Le Dr Hanem El-Farahaty (Université de Leeds et Université de Mansoura, Royaume-Uni et Egypte), aborde le concept de la traduction juridique entre l’anglais et l’arabe car il y a eu un besoin pressant mondial de traduction juridique en raison de la demande d’asile et des raisons d’immigration, une question qui exige que des recherches supplémentaires soient menées sur ce domaine particulier.
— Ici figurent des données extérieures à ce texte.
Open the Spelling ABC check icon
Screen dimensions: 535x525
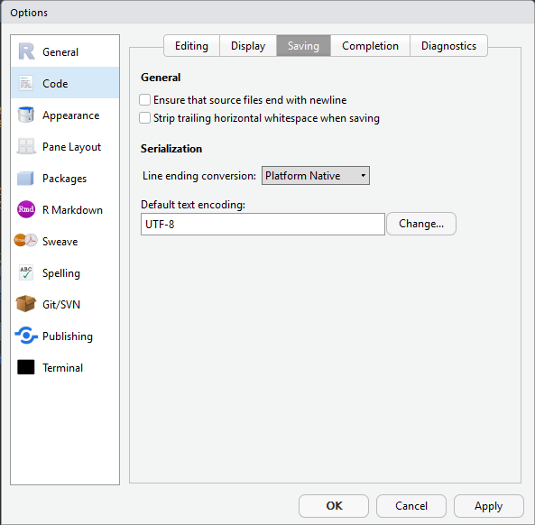[x=26, y=272]
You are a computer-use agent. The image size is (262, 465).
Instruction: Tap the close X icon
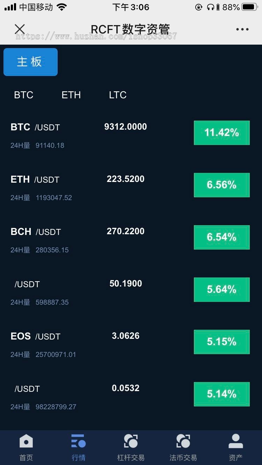coord(20,29)
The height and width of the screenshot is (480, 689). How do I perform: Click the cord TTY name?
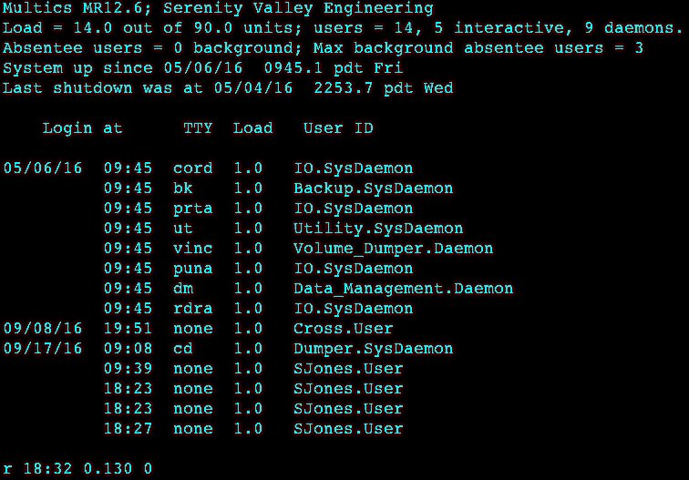click(193, 169)
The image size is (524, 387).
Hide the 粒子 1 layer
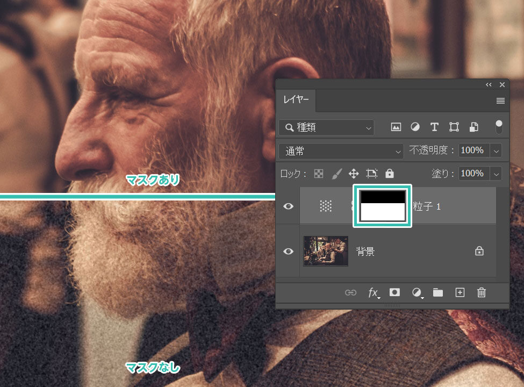[289, 206]

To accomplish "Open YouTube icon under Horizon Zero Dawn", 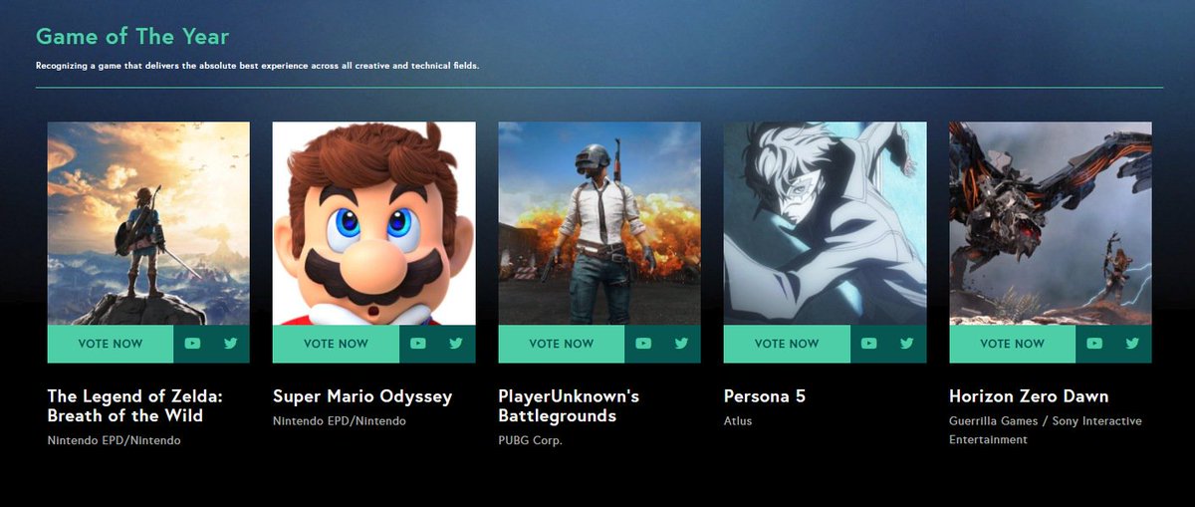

En raison des différences évidentes entre l’anglais juridique et l’arabe juridique à divers niveaux, différents problèmes de traduction se posent souvent lorsqu’un texte juridique particulier est rendu entre les langues susmentionnées, qu’il s’agisse de problèmes linguistiques, de problèmes liés à la culture ou de problèmes liés au système. L’auteur examine les différentes manières de rendre les éléments lexicaux entre l’anglais juridique et l’arabe juridique. Elle explore et analyse différents domaines problématiques de la traduction juridique entre l’anglais et l’arabe, et suggère des stratégies plausibles pour faire face à ces problèmes de traduction. Il s’agit notamment de termes spécifiques à une culture et liés à un système, de termes spécialisés, de termes archaïques, de doublets et de triplets. L’auteur aborde les problèmes courants auxquels le traducteur est confronté lorsqu’il traduit un texte juridique particulier de l’anglais vers l’arabe et vice versa, en mettant en lumière les problèmes lexicaux rencontrés dans la traduction juridique anglais-arabe et arabe-anglais. Elle présente également certaines procédures qui doivent être suivies lors de la traduction de termes juridiques entre l’anglais et l’arabe. L’auteur affirme que la traduction de termes juridiques lexicaux entre l’anglais et l’arabe exige une solide connaissance des systèmes linguistiques et juridiques de l’anglais et de l’arabe, une formation professionnelle, des corpus bien définis et des dictionnaires électroniques à jour.